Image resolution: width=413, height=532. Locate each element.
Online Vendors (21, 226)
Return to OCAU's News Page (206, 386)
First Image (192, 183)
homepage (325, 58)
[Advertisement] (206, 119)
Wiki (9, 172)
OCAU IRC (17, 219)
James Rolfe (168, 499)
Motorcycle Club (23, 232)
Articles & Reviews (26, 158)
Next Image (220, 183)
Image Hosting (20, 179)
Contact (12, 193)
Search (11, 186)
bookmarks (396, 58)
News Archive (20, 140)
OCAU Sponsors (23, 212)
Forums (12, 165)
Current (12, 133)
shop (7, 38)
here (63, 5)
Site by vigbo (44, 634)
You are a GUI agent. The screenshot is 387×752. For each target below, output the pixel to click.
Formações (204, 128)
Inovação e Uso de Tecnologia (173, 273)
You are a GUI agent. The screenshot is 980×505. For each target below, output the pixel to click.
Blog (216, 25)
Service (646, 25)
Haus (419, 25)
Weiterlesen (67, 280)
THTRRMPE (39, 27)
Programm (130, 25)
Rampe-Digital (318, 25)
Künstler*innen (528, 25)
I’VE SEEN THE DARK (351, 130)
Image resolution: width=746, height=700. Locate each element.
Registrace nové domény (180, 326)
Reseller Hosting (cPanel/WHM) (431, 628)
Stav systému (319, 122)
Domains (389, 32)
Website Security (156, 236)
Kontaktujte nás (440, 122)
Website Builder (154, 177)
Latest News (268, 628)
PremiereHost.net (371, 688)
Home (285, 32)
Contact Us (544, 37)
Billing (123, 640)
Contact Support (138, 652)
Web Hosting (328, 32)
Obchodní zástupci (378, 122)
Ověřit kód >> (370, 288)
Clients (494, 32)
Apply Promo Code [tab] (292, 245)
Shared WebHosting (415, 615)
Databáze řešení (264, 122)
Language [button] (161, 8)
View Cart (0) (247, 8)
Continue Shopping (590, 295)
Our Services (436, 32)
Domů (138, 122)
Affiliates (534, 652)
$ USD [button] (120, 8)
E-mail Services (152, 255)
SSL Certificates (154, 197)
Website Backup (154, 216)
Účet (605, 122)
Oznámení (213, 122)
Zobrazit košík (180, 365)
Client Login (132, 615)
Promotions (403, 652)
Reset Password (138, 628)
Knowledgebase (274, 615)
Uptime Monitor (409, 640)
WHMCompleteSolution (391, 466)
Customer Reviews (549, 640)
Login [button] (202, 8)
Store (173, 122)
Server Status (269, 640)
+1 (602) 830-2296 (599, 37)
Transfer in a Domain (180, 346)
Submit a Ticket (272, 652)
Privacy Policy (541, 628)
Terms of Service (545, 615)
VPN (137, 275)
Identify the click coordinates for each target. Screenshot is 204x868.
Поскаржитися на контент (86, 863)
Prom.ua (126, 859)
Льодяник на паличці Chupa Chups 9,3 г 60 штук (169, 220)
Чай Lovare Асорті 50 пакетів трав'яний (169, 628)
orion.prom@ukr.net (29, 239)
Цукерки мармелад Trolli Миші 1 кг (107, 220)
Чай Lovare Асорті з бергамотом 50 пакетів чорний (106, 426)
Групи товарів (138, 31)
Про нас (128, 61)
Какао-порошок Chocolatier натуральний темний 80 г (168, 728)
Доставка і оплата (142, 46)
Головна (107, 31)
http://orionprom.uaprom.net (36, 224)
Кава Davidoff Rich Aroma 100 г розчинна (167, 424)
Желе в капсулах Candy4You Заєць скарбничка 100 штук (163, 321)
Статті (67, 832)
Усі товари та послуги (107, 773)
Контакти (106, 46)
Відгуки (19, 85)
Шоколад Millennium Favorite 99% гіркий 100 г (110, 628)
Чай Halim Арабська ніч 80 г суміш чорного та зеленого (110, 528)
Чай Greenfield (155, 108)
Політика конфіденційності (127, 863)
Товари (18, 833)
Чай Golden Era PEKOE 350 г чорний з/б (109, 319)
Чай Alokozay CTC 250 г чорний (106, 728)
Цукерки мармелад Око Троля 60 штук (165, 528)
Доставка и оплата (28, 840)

++++++++++

Exercise: Format every line of the records above as a JSON list of strings, one string per line, and omit any blank lines.

Response for this exercise:
[
  "Image resolution: width=413, height=532. Locate each element.",
  "Online Vendors (21, 226)",
  "Return to OCAU's News Page (206, 386)",
  "First Image (192, 183)",
  "homepage (325, 58)",
  "[Advertisement] (206, 119)",
  "Wiki (9, 172)",
  "OCAU IRC (17, 219)",
  "James Rolfe (168, 499)",
  "Motorcycle Club (23, 232)",
  "Articles & Reviews (26, 158)",
  "Next Image (220, 183)",
  "Image Hosting (20, 179)",
  "Contact (12, 193)",
  "Search (11, 186)",
  "bookmarks (396, 58)",
  "News Archive (20, 140)",
  "OCAU Sponsors (23, 212)",
  "Forums (12, 165)",
  "Current (12, 133)",
  "shop (7, 38)",
  "here (63, 5)",
  "Site by vigbo (44, 634)",
  "You are a GUI agent. The screenshot is 387×752. For each target below, output the pixel to click.",
  "Formações (204, 128)",
  "Inovação e Uso de Tecnologia (173, 273)",
  "You are a GUI agent. The screenshot is 980×505. For each target below, output the pixel to click.",
  "Blog (216, 25)",
  "Service (646, 25)",
  "Haus (419, 25)",
  "Weiterlesen (67, 280)",
  "THTRRMPE (39, 27)",
  "Programm (130, 25)",
  "Rampe-Digital (318, 25)",
  "Künstler*innen (528, 25)",
  "I’VE SEEN THE DARK (351, 130)",
  "Image resolution: width=746, height=700. Locate each element.",
  "Registrace nové domény (180, 326)",
  "Reseller Hosting (cPanel/WHM) (431, 628)",
  "Stav systému (319, 122)",
  "Domains (389, 32)",
  "Website Security (156, 236)",
  "Kontaktujte nás (440, 122)",
  "Website Builder (154, 177)",
  "Latest News (268, 628)",
  "PremiereHost.net (371, 688)",
  "Home (285, 32)",
  "Contact Us (544, 37)",
  "Billing (123, 640)",
  "Contact Support (138, 652)",
  "Web Hosting (328, 32)",
  "Obchodní zástupci (378, 122)",
  "Ověřit kód >> (370, 288)",
  "Clients (494, 32)",
  "Apply Promo Code [tab] (292, 245)",
  "Shared WebHosting (415, 615)",
  "Databáze řešení (264, 122)",
  "Language [button] (161, 8)",
  "View Cart (0) (247, 8)",
  "Continue Shopping (590, 295)",
  "Our Services (436, 32)",
  "Domů (138, 122)",
  "Affiliates (534, 652)",
  "$ USD [button] (120, 8)",
  "E-mail Services (152, 255)",
  "SSL Certificates (154, 197)",
  "Website Backup (154, 216)",
  "Účet (605, 122)",
  "Oznámení (213, 122)",
  "Zobrazit košík (180, 365)",
  "Client Login (132, 615)",
  "Promotions (403, 652)",
  "Reset Password (138, 628)",
  "Knowledgebase (274, 615)",
  "Uptime Monitor (409, 640)",
  "WHMCompleteSolution (391, 466)",
  "Customer Reviews (549, 640)",
  "Login [button] (202, 8)",
  "Store (173, 122)",
  "Server Status (269, 640)",
  "+1 (602) 830-2296 (599, 37)",
  "Transfer in a Domain (180, 346)",
  "Submit a Ticket (272, 652)",
  "Privacy Policy (541, 628)",
  "Terms of Service (545, 615)",
  "VPN (137, 275)",
  "Identify the click coordinates for each target. Screenshot is 204x868.",
  "Поскаржитися на контент (86, 863)",
  "Prom.ua (126, 859)",
  "Льодяник на паличці Chupa Chups 9,3 г 60 штук (169, 220)",
  "Чай Lovare Асорті 50 пакетів трав'яний (169, 628)",
  "orion.prom@ukr.net (29, 239)",
  "Цукерки мармелад Trolli Миші 1 кг (107, 220)",
  "Чай Lovare Асорті з бергамотом 50 пакетів чорний (106, 426)",
  "Групи товарів (138, 31)",
  "Про нас (128, 61)",
  "Какао-порошок Chocolatier натуральний темний 80 г (168, 728)",
  "Доставка і оплата (142, 46)",
  "Головна (107, 31)",
  "http://orionprom.uaprom.net (36, 224)",
  "Кава Davidoff Rich Aroma 100 г розчинна (167, 424)",
  "Желе в капсулах Candy4You Заєць скарбничка 100 штук (163, 321)",
  "Статті (67, 832)",
  "Усі товари та послуги (107, 773)",
  "Контакти (106, 46)",
  "Відгуки (19, 85)",
  "Шоколад Millennium Favorite 99% гіркий 100 г (110, 628)",
  "Чай Halim Арабська ніч 80 г суміш чорного та зеленого (110, 528)",
  "Чай Greenfield (155, 108)",
  "Політика конфіденційності (127, 863)",
  "Товари (18, 833)",
  "Чай Golden Era PEKOE 350 г чорний з/б (109, 319)",
  "Чай Alokozay CTC 250 г чорний (106, 728)",
  "Цукерки мармелад Око Троля 60 штук (165, 528)",
  "Доставка и оплата (28, 840)"
]